*How to complete this task*: Provide an exact repetition of every entry, with no word altered.

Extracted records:
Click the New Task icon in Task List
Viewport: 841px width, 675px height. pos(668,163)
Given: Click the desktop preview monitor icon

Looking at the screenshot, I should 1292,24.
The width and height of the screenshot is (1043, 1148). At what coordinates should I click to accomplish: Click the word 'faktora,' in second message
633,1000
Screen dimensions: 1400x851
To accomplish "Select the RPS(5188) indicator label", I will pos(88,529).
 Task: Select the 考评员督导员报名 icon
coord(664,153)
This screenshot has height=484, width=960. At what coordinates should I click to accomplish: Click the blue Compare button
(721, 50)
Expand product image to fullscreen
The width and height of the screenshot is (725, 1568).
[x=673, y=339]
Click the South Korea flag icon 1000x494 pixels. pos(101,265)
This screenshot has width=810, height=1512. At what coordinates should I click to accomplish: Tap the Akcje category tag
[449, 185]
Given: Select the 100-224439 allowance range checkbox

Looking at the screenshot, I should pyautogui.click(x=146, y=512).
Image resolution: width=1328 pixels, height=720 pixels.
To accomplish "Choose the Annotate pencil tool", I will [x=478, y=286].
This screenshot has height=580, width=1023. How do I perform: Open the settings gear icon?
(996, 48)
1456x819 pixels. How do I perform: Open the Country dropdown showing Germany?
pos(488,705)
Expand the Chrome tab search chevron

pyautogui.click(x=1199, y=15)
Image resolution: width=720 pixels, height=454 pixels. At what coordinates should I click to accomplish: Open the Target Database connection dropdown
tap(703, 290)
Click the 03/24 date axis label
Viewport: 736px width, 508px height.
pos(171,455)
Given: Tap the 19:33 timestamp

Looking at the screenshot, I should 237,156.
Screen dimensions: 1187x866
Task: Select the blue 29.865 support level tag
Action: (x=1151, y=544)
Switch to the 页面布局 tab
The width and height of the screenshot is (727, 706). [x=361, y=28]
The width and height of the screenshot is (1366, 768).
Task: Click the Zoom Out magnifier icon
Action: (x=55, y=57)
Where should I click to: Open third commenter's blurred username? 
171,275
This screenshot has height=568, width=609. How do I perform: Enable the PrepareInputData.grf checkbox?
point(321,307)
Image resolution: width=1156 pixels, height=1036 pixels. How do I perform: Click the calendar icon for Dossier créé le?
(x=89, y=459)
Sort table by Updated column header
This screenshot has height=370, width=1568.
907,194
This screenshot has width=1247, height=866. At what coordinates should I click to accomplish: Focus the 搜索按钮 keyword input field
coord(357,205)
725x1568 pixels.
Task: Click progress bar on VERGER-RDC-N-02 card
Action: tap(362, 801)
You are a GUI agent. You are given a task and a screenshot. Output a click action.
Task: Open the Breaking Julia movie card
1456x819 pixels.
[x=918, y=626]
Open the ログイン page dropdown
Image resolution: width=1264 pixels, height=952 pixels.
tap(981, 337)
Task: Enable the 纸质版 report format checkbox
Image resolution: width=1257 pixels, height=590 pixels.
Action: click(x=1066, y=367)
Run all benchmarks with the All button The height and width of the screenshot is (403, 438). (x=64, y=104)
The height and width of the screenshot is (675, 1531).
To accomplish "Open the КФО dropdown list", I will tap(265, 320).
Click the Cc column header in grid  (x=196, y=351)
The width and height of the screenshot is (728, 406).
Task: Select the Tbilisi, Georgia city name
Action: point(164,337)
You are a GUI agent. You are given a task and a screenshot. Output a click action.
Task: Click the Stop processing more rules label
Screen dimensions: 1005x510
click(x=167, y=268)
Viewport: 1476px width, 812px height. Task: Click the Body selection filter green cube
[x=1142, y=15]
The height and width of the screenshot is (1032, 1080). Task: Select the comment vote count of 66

*Expected output*:
Click the New Task icon in Task List
Viewport: 841px width, 675px height. pos(668,163)
Given: Click the desktop preview monitor icon

Looking at the screenshot, I should 1292,24.
The width and height of the screenshot is (1043, 1148). At what coordinates should I click to accomplish: Click the word 'faktora,' in second message
633,1000
Screen dimensions: 1400x851
To accomplish "Select the RPS(5188) indicator label", I will pos(88,529).
 Task: Select the 考评员督导员报名 icon
coord(664,153)
This screenshot has height=484, width=960. At what coordinates should I click to accomplish: Click the blue Compare button
(721, 50)
Expand product image to fullscreen
The width and height of the screenshot is (725, 1568).
[x=673, y=339]
Click the South Korea flag icon 1000x494 pixels. pos(101,265)
This screenshot has width=810, height=1512. At what coordinates should I click to accomplish: Tap the Akcje category tag
[449, 185]
Given: Select the 100-224439 allowance range checkbox

Looking at the screenshot, I should pyautogui.click(x=146, y=512).
Image resolution: width=1328 pixels, height=720 pixels.
To accomplish "Choose the Annotate pencil tool", I will [x=478, y=286].
This screenshot has height=580, width=1023. How do I perform: Open the settings gear icon?
(996, 48)
1456x819 pixels. How do I perform: Open the Country dropdown showing Germany?
pos(488,705)
Expand the Chrome tab search chevron

pyautogui.click(x=1199, y=15)
Image resolution: width=720 pixels, height=454 pixels. At what coordinates should I click to accomplish: Open the Target Database connection dropdown
tap(703, 290)
Click the 03/24 date axis label
Viewport: 736px width, 508px height.
pos(171,455)
Given: Tap the 19:33 timestamp

Looking at the screenshot, I should 237,156.
Screen dimensions: 1187x866
Task: Select the blue 29.865 support level tag
Action: (x=1151, y=544)
Switch to the 页面布局 tab
The width and height of the screenshot is (727, 706). [x=361, y=28]
The width and height of the screenshot is (1366, 768).
Task: Click the Zoom Out magnifier icon
Action: (x=55, y=57)
Where should I click to: Open third commenter's blurred username? 
171,275
This screenshot has height=568, width=609. How do I perform: Enable the PrepareInputData.grf checkbox?
point(321,307)
Image resolution: width=1156 pixels, height=1036 pixels. How do I perform: Click the calendar icon for Dossier créé le?
(x=89, y=459)
Sort table by Updated column header
This screenshot has height=370, width=1568.
907,194
This screenshot has width=1247, height=866. At what coordinates should I click to accomplish: Focus the 搜索按钮 keyword input field
coord(357,205)
725x1568 pixels.
Task: Click progress bar on VERGER-RDC-N-02 card
Action: tap(362, 801)
You are a GUI agent. You are given a task and a screenshot. Output a click action.
Task: Open the Breaking Julia movie card
1456x819 pixels.
[x=918, y=626]
Open the ログイン page dropdown
Image resolution: width=1264 pixels, height=952 pixels.
tap(981, 337)
Task: Enable the 纸质版 report format checkbox
Image resolution: width=1257 pixels, height=590 pixels.
Action: click(x=1066, y=367)
Run all benchmarks with the All button The height and width of the screenshot is (403, 438). (x=64, y=104)
The height and width of the screenshot is (675, 1531).
To accomplish "Open the КФО dropdown list", I will tap(265, 320).
Click the Cc column header in grid  (x=196, y=351)
The width and height of the screenshot is (728, 406).
Task: Select the Tbilisi, Georgia city name
Action: point(164,337)
You are a GUI agent. You are given a task and a screenshot. Output a click action.
Task: Click the Stop processing more rules label
Screen dimensions: 1005x510
click(x=167, y=268)
Viewport: 1476px width, 812px height. Task: Click the Body selection filter green cube
[x=1142, y=15]
The height and width of the screenshot is (1032, 1080). Task: Select the comment vote count of 66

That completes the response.